> [Document text]:
* BEGIN *
During the year, a Petition under Section 391 to 394 read with Section 78 and 100 to 103 of the Companies Act, 1956 has been filed by the Company, Suzlon Towers and Structures Limited (STSL) and Suzlon Gujarat Wind Park Limited (SGWPL) with the Honourable High Court of Gujarat at Ahmedabad and by Suzlon Infrastructure Services Limited (SISL) and Suzlon Engitech Limited (SENL) with the Honourable High Court of Judicature at Bombay for sanctioning the Composite Scheme of Arrangement and Restructuring (De-merger and Amalgamation) between STSL, SISL, SGWPL, SENL, the wholly owned subsidiaries of the Company and the Company (SEL) for De-merger and Transfer of Power Generation Division of STSL to SENL, De-merger of Project Execution Division of SISL to SGWPL, Amalgamation of STSL (after the above referred demerger) with the Company and Amalgamation of SISL (after the above referred de-merger) with the Company. The Appointed Date fixed for the purpose is April 1, 2010.

 

THE BENEFITS THAT WOULD BE DERIVED FROM AMALGAMATION AND DEMERGER ARE AS UNDER:

 

a. Benefits of Demerger to the Resulting Companies i.e. SENL and SGWPL

 

i. Power Generation business requires separate and different skills altogether and hence demerging it into SENL

will help to run it more efficiently.

 

ii. Project Execution is part of infrastructure building in which SGWPL is currently engaged into. The business of erection and commissioning presently undertaken by SISL, primarily in nature of infrastructure development, requires different skills and approach to the business for which the company has to select and train its employees to achieve high performance standards so as to meet the standards of its large and reputed competitors in the infrastructure space. With the proposed demerger and transfer of the said division, SGWPL would be better placed to scale up its skills in the infrastructure business and able to hire best talent available in the industry.

 

iii. De-merger would help in better evaluation of performance of this business.

 

b. Benefits of Amalgamation to the Transferee Company i.e. SEL

 

i. Tower Business:

 

- The Tower business requires scaling up in view of the increased domestic market and needs focused efforts to bring the cost down on a continuous basis with equal emphasis on the quality side as well. Synergies of Supply Chain Management can be derived by bringing the Tower business into SEL.
* END *
> [Provided data]:
* BEGIN *
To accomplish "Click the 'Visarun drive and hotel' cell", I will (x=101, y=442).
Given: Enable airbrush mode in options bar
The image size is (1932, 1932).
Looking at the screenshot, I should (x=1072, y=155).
* END *
> [Set problem]:
Answer these questions from the text on the Suzlon restructuring scheme:
(a) What Appointed Date was fixed for the scheme?
(b) Into which company is the Power Generation business to be demerged?
(c) Under "Tower Business," what can be derived by bringing the Tower business into SEL?

> [Response for this exercise]:
(a) April 1, 2010
(b) Suzlon Engitech Limited (SENL)
(c) Synergies of Supply Chain Management